La Chine a cessé d'acheter du gaz naturel liquéfié (GNL) des États-Unis, interrompant les cargaisons pendant plus de dix semaines et élargissant les effets du conflit commercial sino-américain sur les approvisionnements énergétiques.
Depuis qu'un tanker de 69 000 tonnes en provenance de Corpus Christi, au Texas, a atteint la province sud-est du Fujian le 6 février, aucun autre navire de GNL américain n'a accosté en Chine.
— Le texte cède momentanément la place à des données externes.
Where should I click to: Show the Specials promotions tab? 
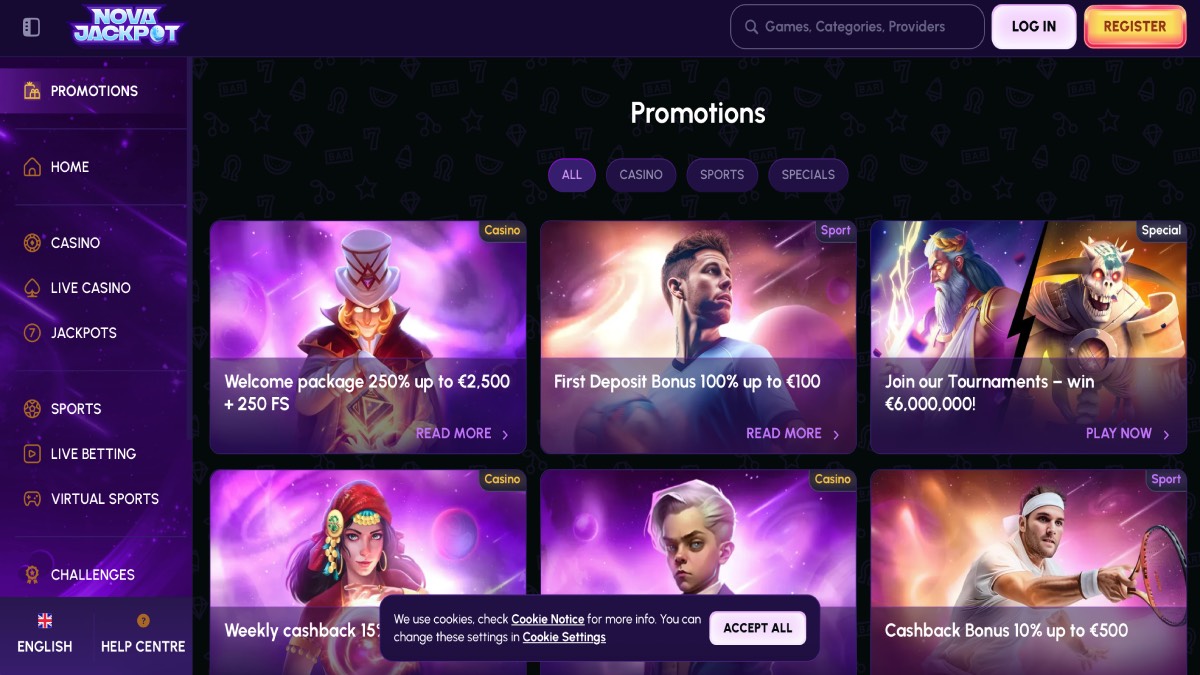(808, 175)
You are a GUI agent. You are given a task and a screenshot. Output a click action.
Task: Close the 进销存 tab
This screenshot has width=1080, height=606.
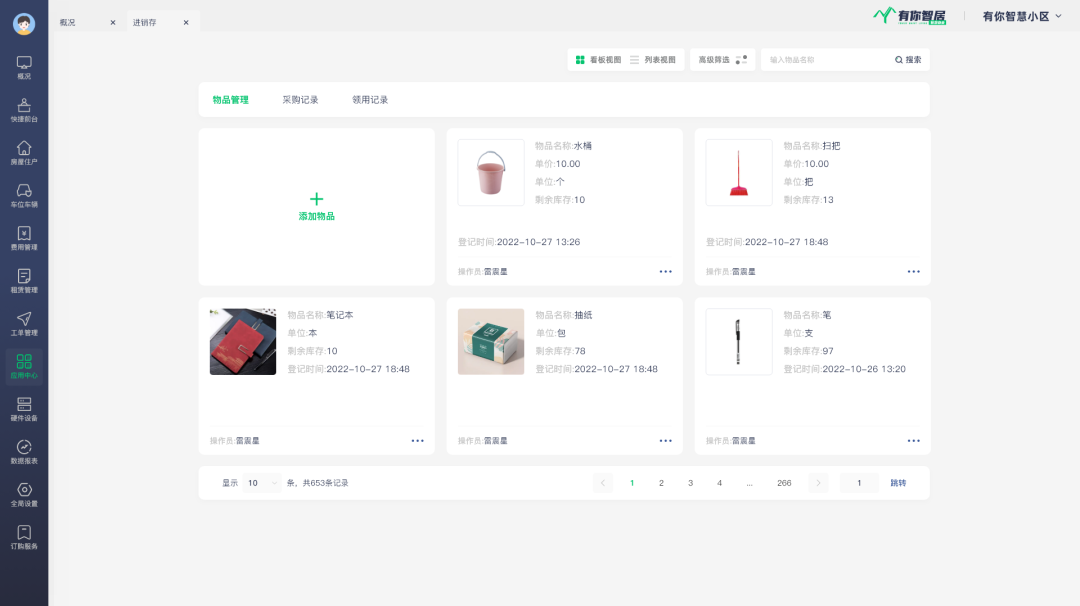pyautogui.click(x=186, y=22)
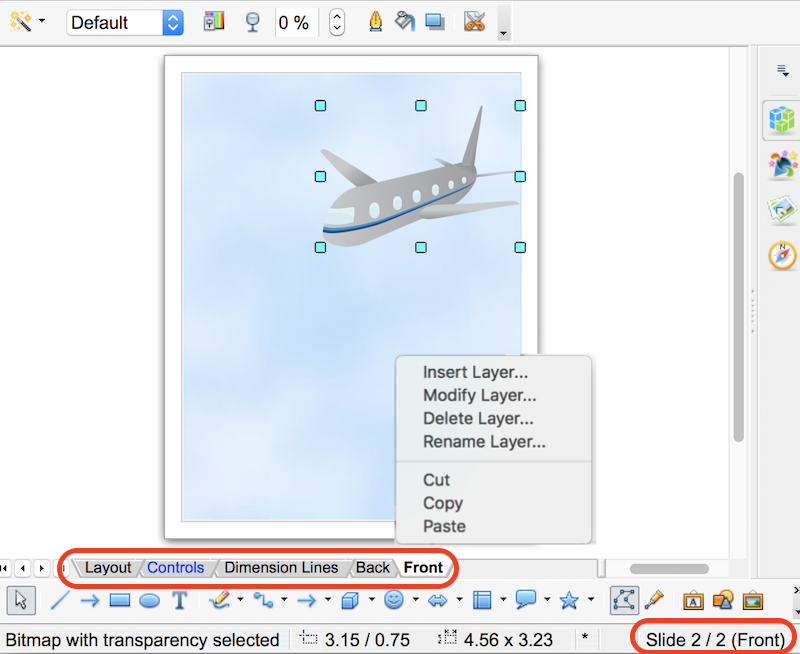Open the Navigator from the sidebar
800x654 pixels.
click(x=783, y=255)
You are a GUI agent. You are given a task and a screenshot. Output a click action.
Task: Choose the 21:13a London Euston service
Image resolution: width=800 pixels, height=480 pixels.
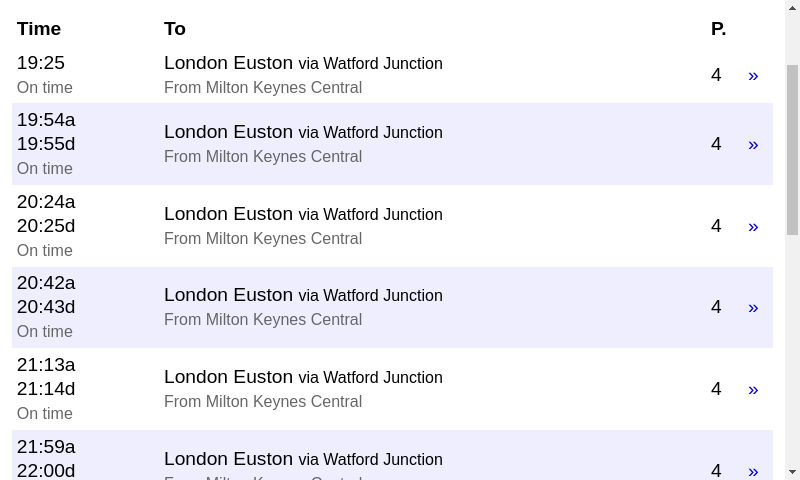pyautogui.click(x=228, y=377)
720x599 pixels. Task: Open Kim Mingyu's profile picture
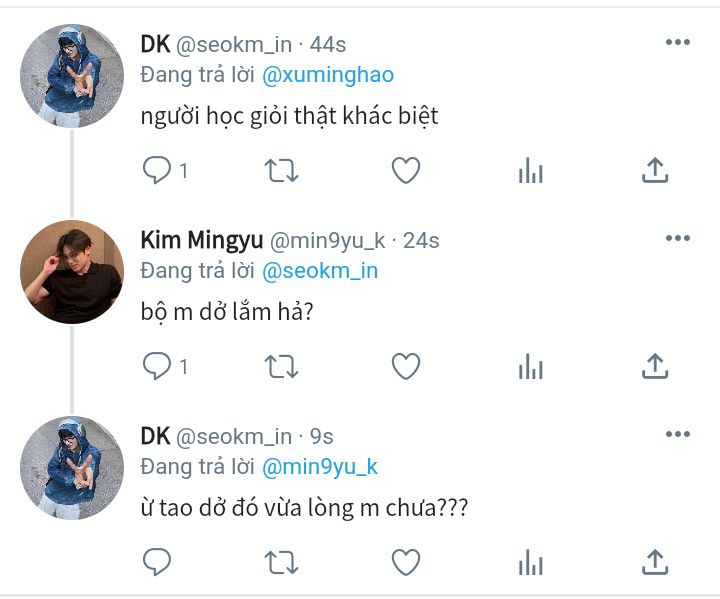click(x=72, y=271)
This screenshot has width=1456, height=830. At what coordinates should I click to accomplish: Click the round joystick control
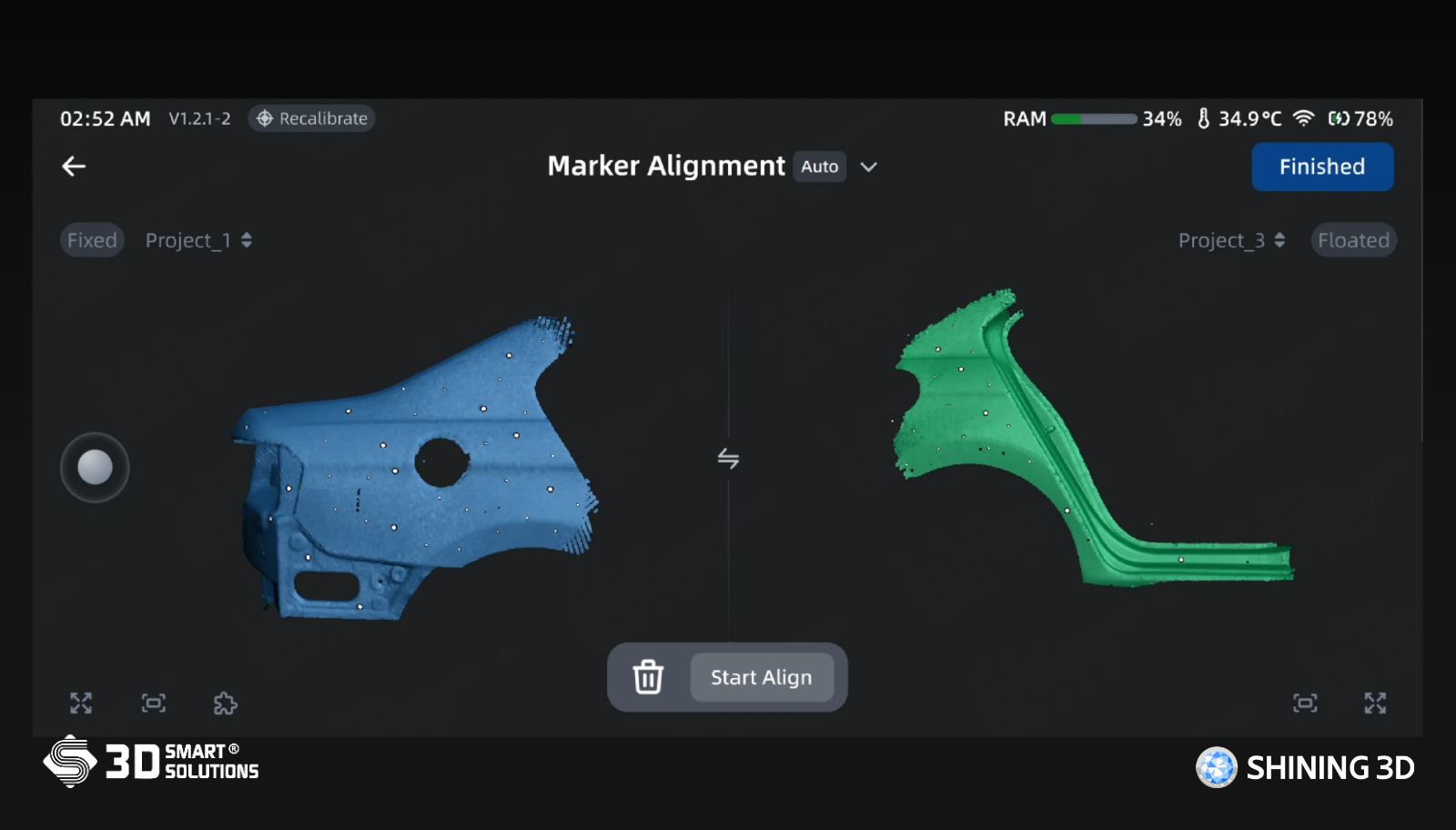coord(95,468)
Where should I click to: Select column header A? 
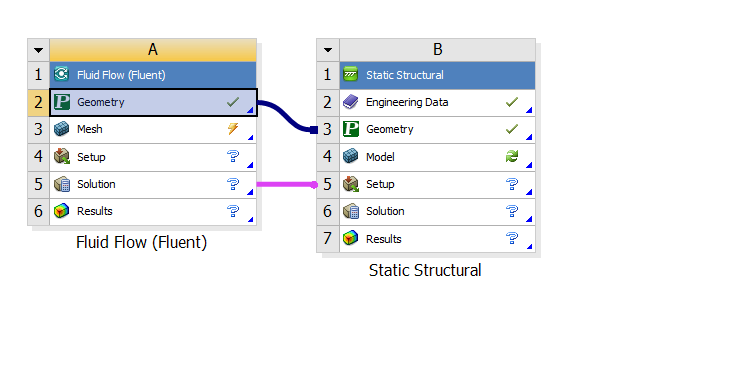[153, 50]
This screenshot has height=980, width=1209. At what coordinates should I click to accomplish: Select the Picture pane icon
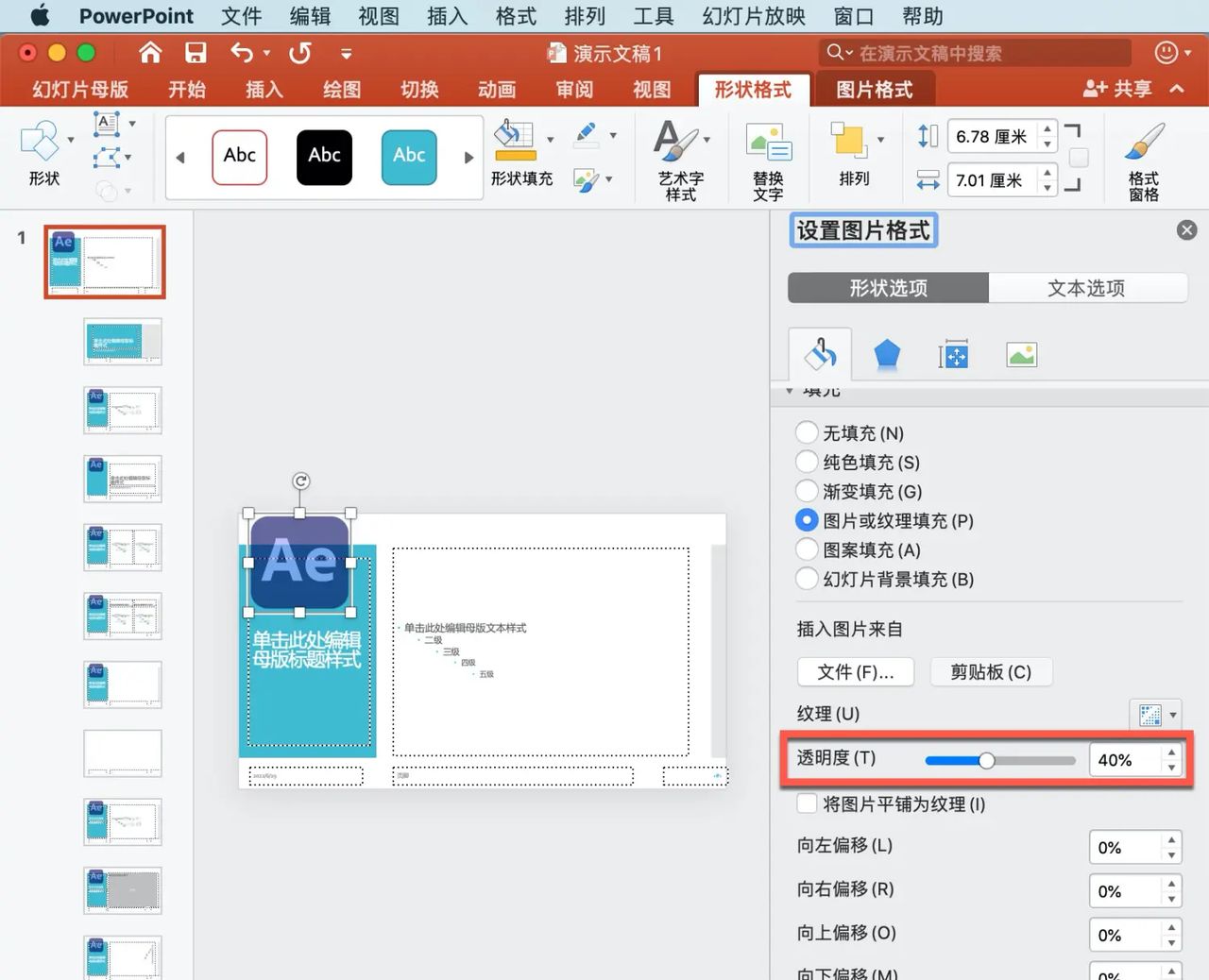pos(1021,354)
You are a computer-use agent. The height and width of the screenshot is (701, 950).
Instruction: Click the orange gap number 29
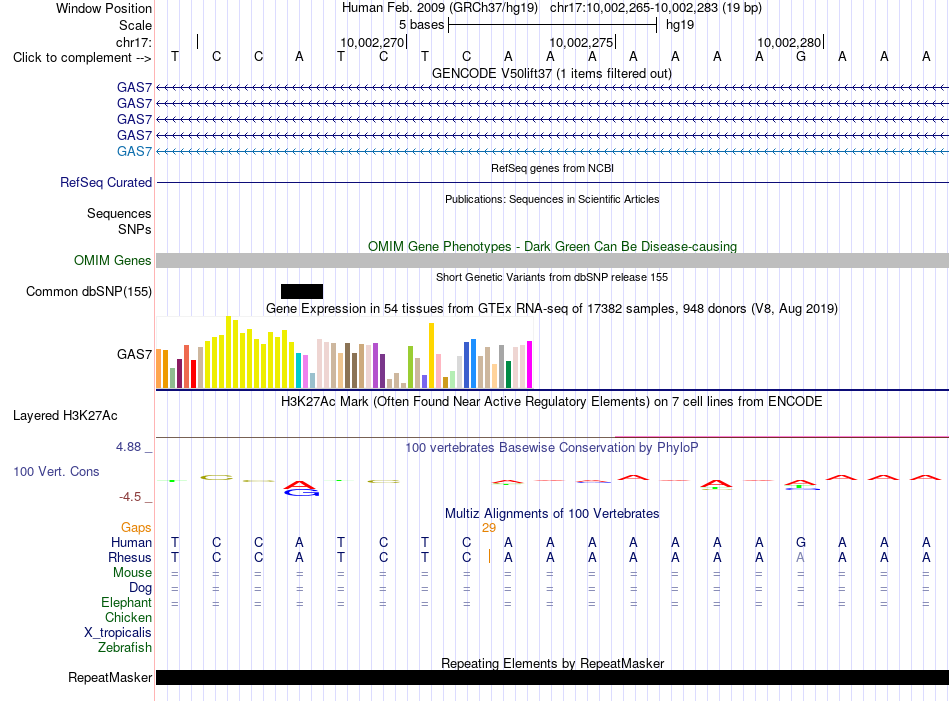click(x=489, y=528)
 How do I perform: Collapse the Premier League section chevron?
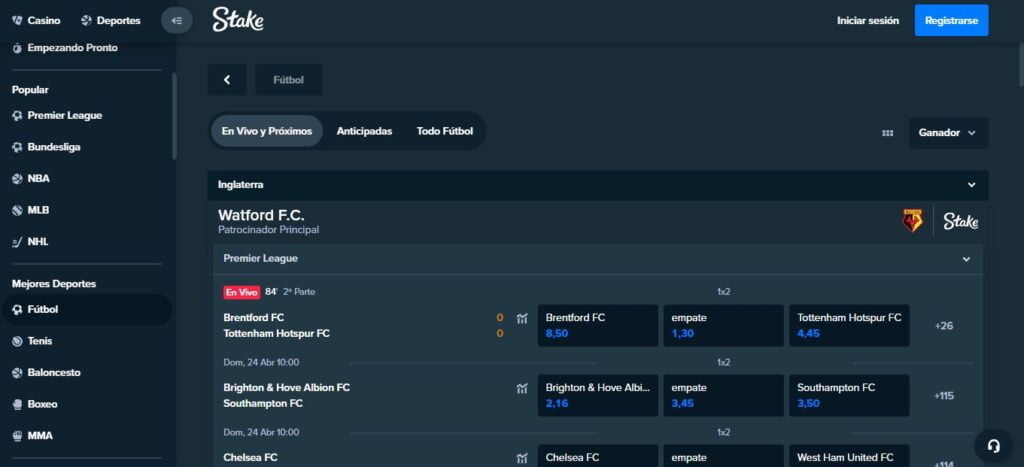click(x=966, y=259)
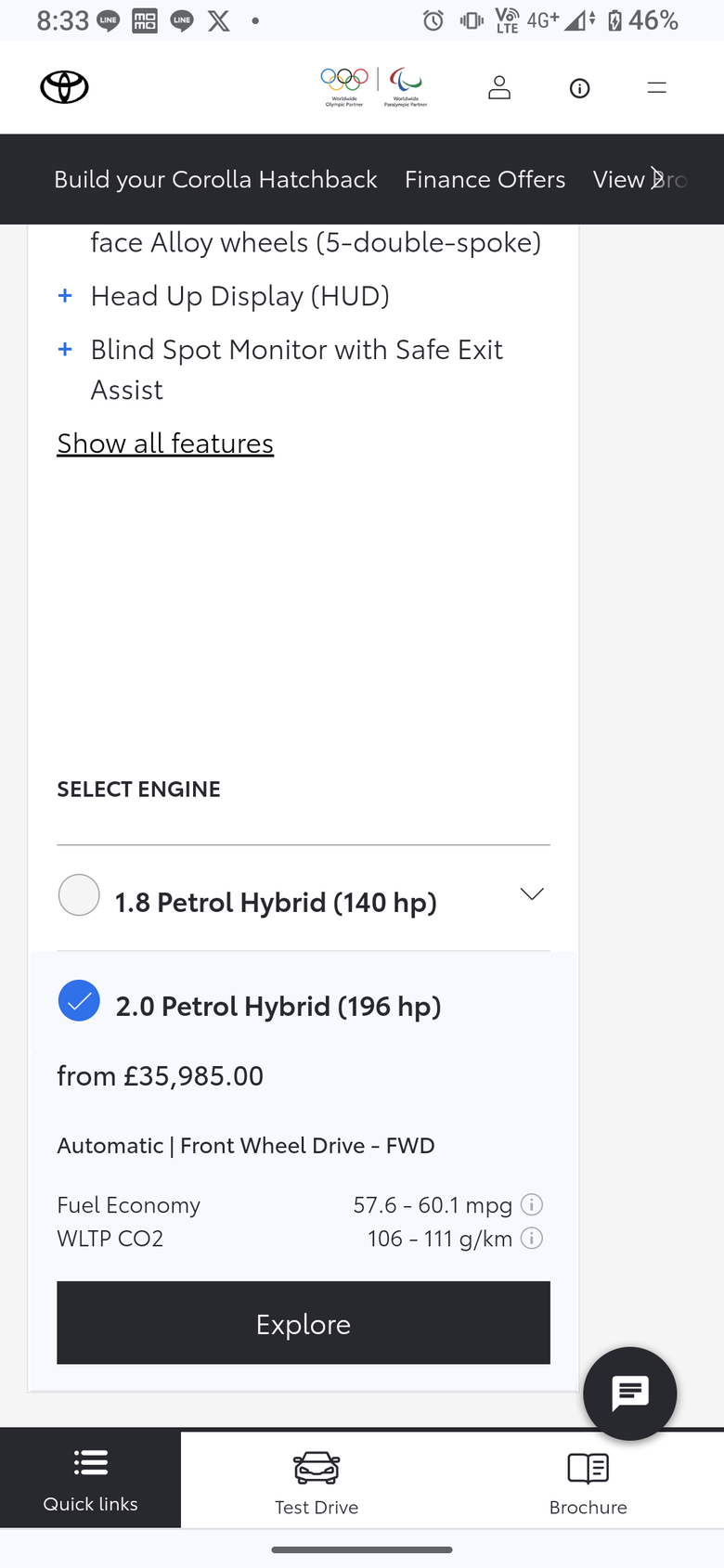The width and height of the screenshot is (724, 1568).
Task: Toggle the 2.0 Petrol Hybrid selected radio
Action: click(79, 1000)

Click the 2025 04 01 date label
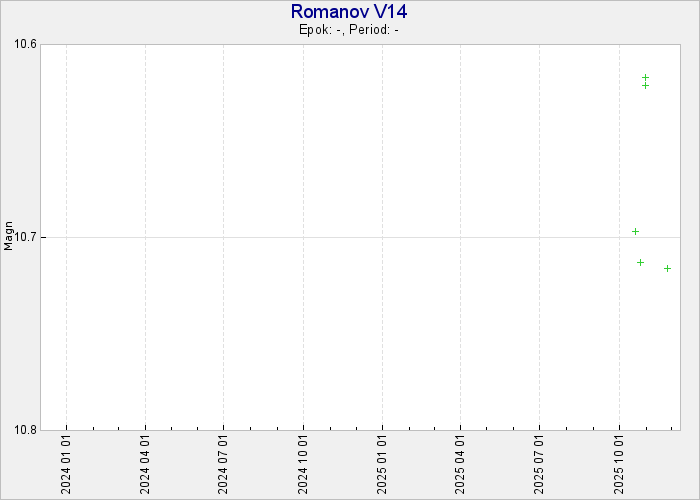[x=460, y=465]
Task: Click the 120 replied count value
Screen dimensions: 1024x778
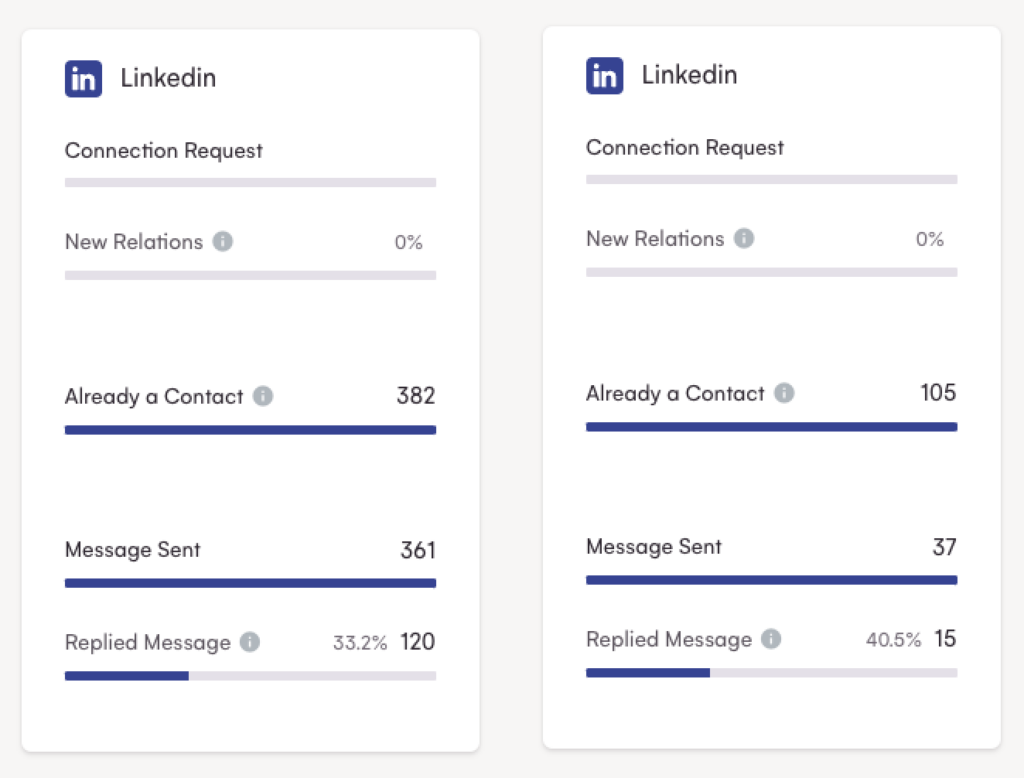Action: (x=418, y=642)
Un deuxième navire à destination du continent a changé de cap pour le Bangladesh après ne pas avoir réussi à arriver avant l'entrée en vigueur des droits de douane de 15 % de Pékin sur le GNL américain le 10 février. Ce droit a depuis augmenté à 49 %, rendant le combustible non rentable pour les acheteurs chinois pour un avenir prévisible.
L'arrêt répète un blocus d'un an sur le GNL américain pendant le premier mandat de Donald Trump. Les analystes affirment que la dernière impasse pourrait avoir des conséquences plus larges, rapprochant la Chine des approvisionnements russes et obscurcissant les perspectives des terminaux d'exportation de plusieurs milliards de dollars en cours de construction aux États-Unis et au Mexique.
« Il y aura des conséquences à long terme », a déclaré Anne-Sophie Corbeau, spécialiste du gaz naturel au Centre de politique énergétique mondiale de l'Université Columbia. « Je ne pense pas que les importateurs chinois de GNL contracteront jamais de nouveau du GNL américain. »
La Chine ne prend déjà qu'une petite part de son GNL des États-Unis. Après l'invasion à grande échelle de l'Ukraine par la Russie en 2022, les entreprises chinoises ont constaté qu'il était plus rentable de revendre les cargaisons américaines en Europe. L'année dernière, seulement 6 % des importations de GNL de la Chine provenaient d'installations américaines, contre 11 % en 2021.
Même ainsi, des groupes chinois, y compris PetroChina et Sinopec, détiennent 13 contrats à long terme pour le GNL américain allant jusqu'en 2049. Ces accords de prise en charge étaient cruciaux pour le financement de nouveaux projets sur la côte du Golfe, mais les développeurs ont récemment essayé de renégocier les termes pour refléter une inflation plus élevée et le fardeau des droits de douane chinois.
Pékin se tourne pendant ce temps vers Moscou
À court terme, peu s'attendent à ce que le commerce reprenne.